Ce recueil peut être lu en dehors de toutes considérations historiques et locales, comme en font foi les nombreuses traductions. Pourtant, il est lié à un moment précis de notre histoire. Aux alentours des années 1960, en pleine période de décolonisation, les Canadiens français, aliénés, inféodés aux grands intérêts anglo-saxons depuis la Conquête (1760) sortent de la Grande Noirceur, entrent dans l'Histoire, choisissent de s’appeler les Québécois. Toute une partie de l'œuvre de Miron témoigne de cette période d’effervescence où un peuple choisit de reprendre en main sa destinée. Sa poésie est engagée, revendicatrice, politique, plus proche de la poésie du Tiers-Monde que de celle de l'Europe.
Il est triste et pêle-mêle dans les étoiles tombées livide, muet, nulle part et effaré, vaste fantôme il est ce pays seul avec lui-même et neiges et rocs
un pays que jamais ne rejoint le Soleil natal
(Héritage de la tristesse)
Mais Miron n’est pas qu'un poète de circonstances, qu'un poète national. Il a aussi écrit quelques-uns de nos plus beaux poèmes d'amour, amour le plus souvent malheureux, amour dévoré par le militant. Miron, c'est une espèce de Vieux Romantique, excessif, passionné qui arrive mal à concilier poésie, militantisme et vie sentimentale.
Tu as les yeux pers des champs de rosées tu as les yeux d’aventure et d’années-lumière la douceur du fond des brises au mois de mai dans les accompagnements de ma vie en friche avec cette chaleur d’oiseau à ton corps craintif moi qui suis charpente et beaucoup de fardoches moi je fonce à vive allure et entêté d'avenir la tête en bas comme un bison dans son destin la blancheur des nénuphars s'élève jusqu'à ton cou pour la conjuration de mes manitous maléfiques moi qui ai des yeux où ciel et mer s'influencent pour la réverbération de ta mort lointaine avec cette tache errante de chevreuil que tu as (La marche à l'amour)
Et encore ? Miron a essayé de cerner la langue québécoise, non pas l’argot, mais une langue héritée de nos ancêtres français et transformée par des circonstances historiques, par cette coupure d’un siècle qui a suivi la Conquête. Ses poèmes sont truffés de québécismes et, plus important encore, ils essaient de reproduire le rythme de la parole populaire québécoise.

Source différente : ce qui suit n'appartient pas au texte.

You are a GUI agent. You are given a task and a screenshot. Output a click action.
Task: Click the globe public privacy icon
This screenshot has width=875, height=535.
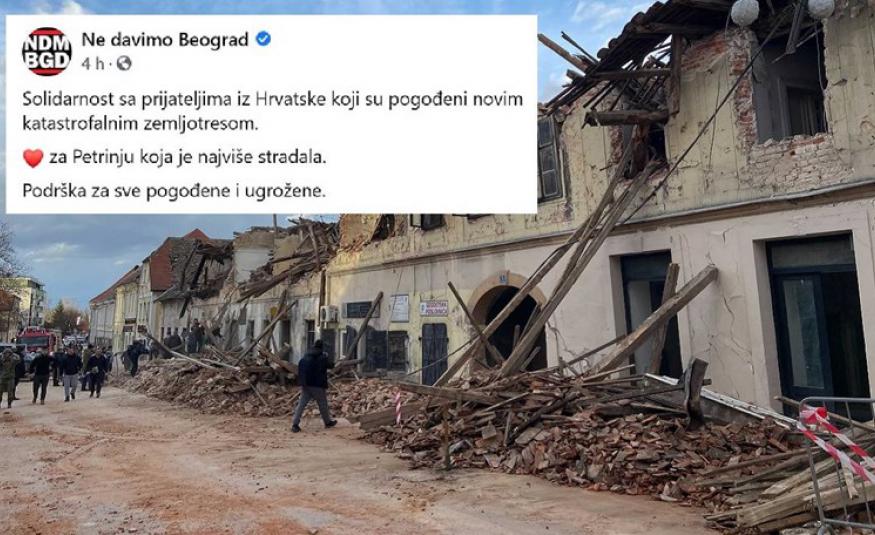click(124, 64)
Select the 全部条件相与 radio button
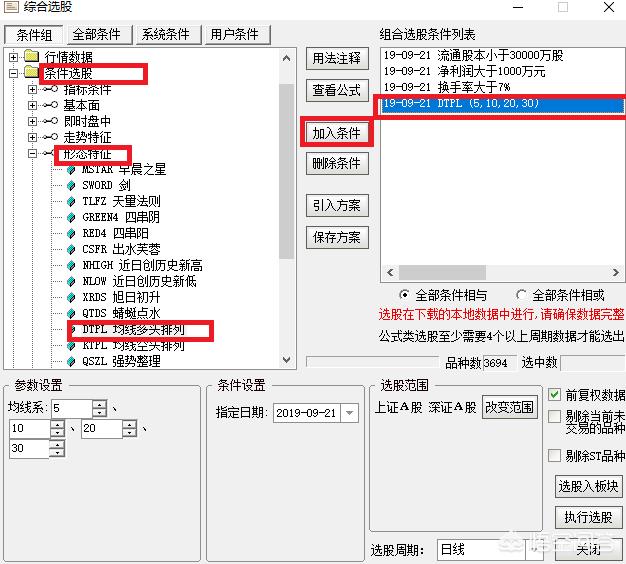626x564 pixels. click(404, 295)
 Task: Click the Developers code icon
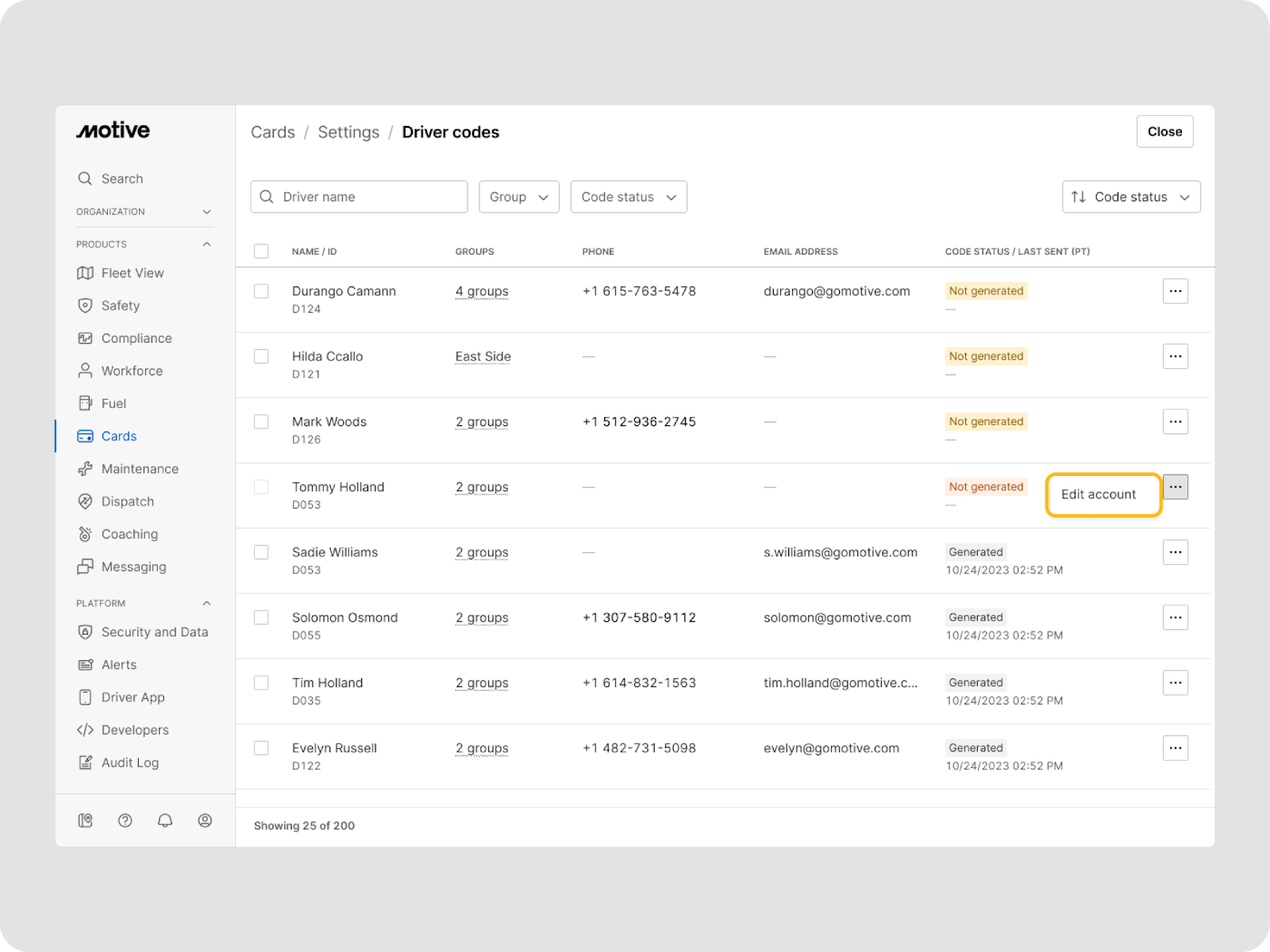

Un rythme cassé, une phrase souvent orpheline qui se développe plus par à-coups que par longues tirades.
Nous sommes nombreux silencieux raboteux rabotés dans les brouillards de chagrin crus à la peine à piquer du nez dans la souche des misères un feu de mangeoire aux tripes et la tête bon dieu, nous la tête un peu perdue pour reprendre nos deux mains ô nous pris de gel et d'extrême lassitude (Le damned Canuck)
Quand il est décédé en 1996, il est devenu le premier écrivain québécois à se voir offrir des funérailles nationales. Non qu’il fût un héros, mais parce que l’amour, l'amour de la littérature, l’amour de la langue, l’amour du pays ont trouvé en lui un valeureux défenseur, parce qu'il leur a consacré toute sa vie avec une générosité qui n'a que très rarement trouvé sa pareille, du moins chez nous.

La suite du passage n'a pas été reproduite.